The Welsh Government should bring forward a new strategy to support the fishing industry in Wales, Plaid Cymru has said.

In a debate in the Senedd last Wednesday, Plaid Cymru’s rural affairs and agriculture spokesperson, Cefin Campbell MS, warned that commercial fishing activity was declining to such an extent that it risks “disappearing into the ether”, and Dwyfor Meirionnydd MS, Mabon ap Gwynfor, said it was a surprise to him that the government does not do more to invest in the sector.

Mr Campbell called for a strategy to support a “vibrant, sustainable, and viable sector” and to future-proof the industry to not only allow it to play its part in the fight against climate change but to contribute to the Welsh economy too.

The fishing industry is a large contributor to the Welsh economy, with seafood landings in Wales in 2016 contributing £15.3million to the economy but the number of fish caught and docked in Wales has radically dropped over the past decade.

In 2012, UK vessels landed 26,000 tonnes of fish into Welsh ports. That dropped in 2016 to 15,000 tonnes by vessels in all segments of the fleet and to 9,600 tonnes in 2020 - with Belgian fleet landings into Wales accounting for a third of this. The Welsh fleet landing into Welsh ports accounted for just 4,337 tonnes in 2020.

Speaking at the debate, Dwyfor Meirionnydd MS, Mabon ap Gwynfor, said: “The fishing industry is extremely important to our communities here in Wales, and to the communities of Dwyfor Meirionnydd. The sector has huge potential and it’s an ongoing surprise to me that the Government doesn’t do more to invest in this sector and to secure its viability.

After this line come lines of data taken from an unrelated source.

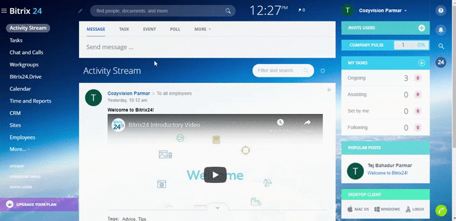Viewport: 456px width, 221px height.
Task: Click the right sidebar search magnifier icon
Action: tap(441, 46)
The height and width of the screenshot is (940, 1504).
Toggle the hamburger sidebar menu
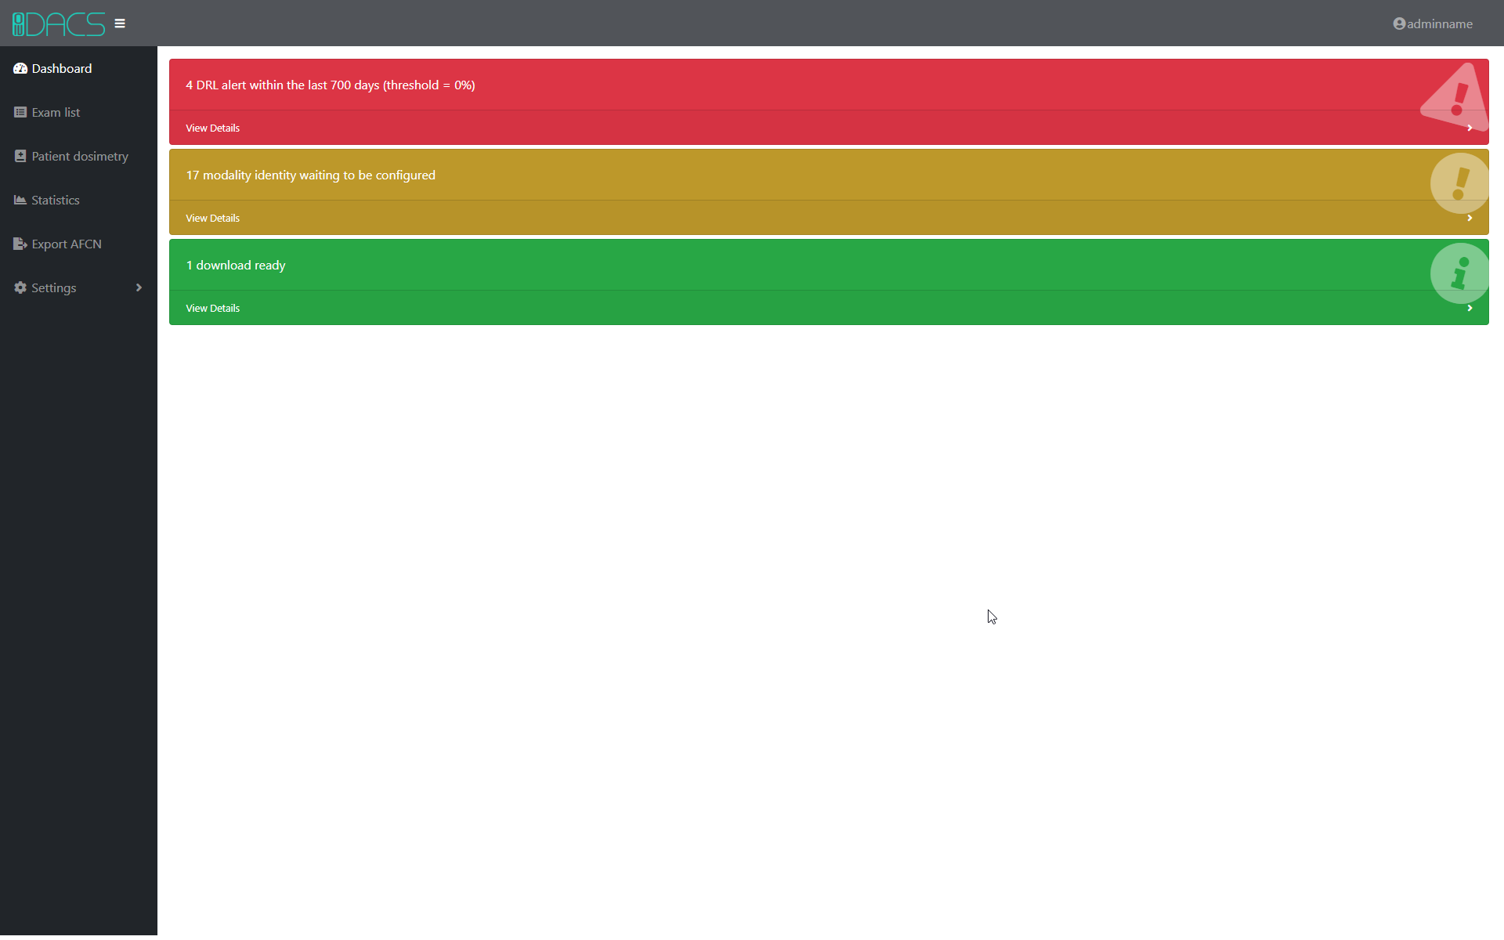(x=120, y=24)
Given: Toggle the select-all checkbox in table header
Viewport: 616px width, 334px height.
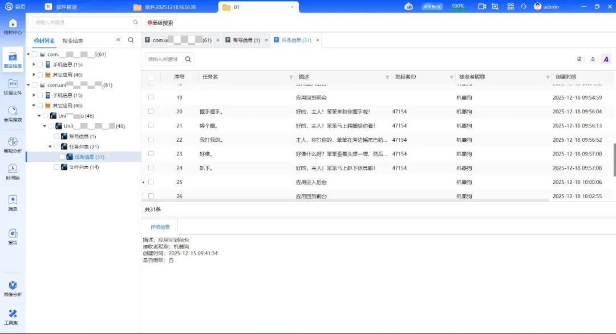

“I had the privilege of going crab and lobster fishing with Sion Williams from Porth Colmon over the summer months, and saw the huge contribution that his work makes to the local economy, but also the local community, as he provides food of excellent quality, full of protein and healthy, to local suppliers.

“There is huge potential to develop a prosperous, indigenous fishing sector that can play a central role in regenerating coastal communities, providing quality jobs that provide healthy and sustainable produce. In speaking to fishers the length and breadth of Wales, their concern is that there has been no progress in the sector for over 10 years. The challenges and problems facing the sector remain the same as they were 10 years and more ago.”

The Welsh Government said it supported the motion in Wednesday’s debate.

A Welsh Government spokesperson added: “We want to see fishing and aquaculture industries in Wales that are sustainable and environmentally conscious, as well as economically viable and thriving. We are committed to delivering a strategic approach to both fisheries and aquaculture, and work closely with our stakeholders in doing so.”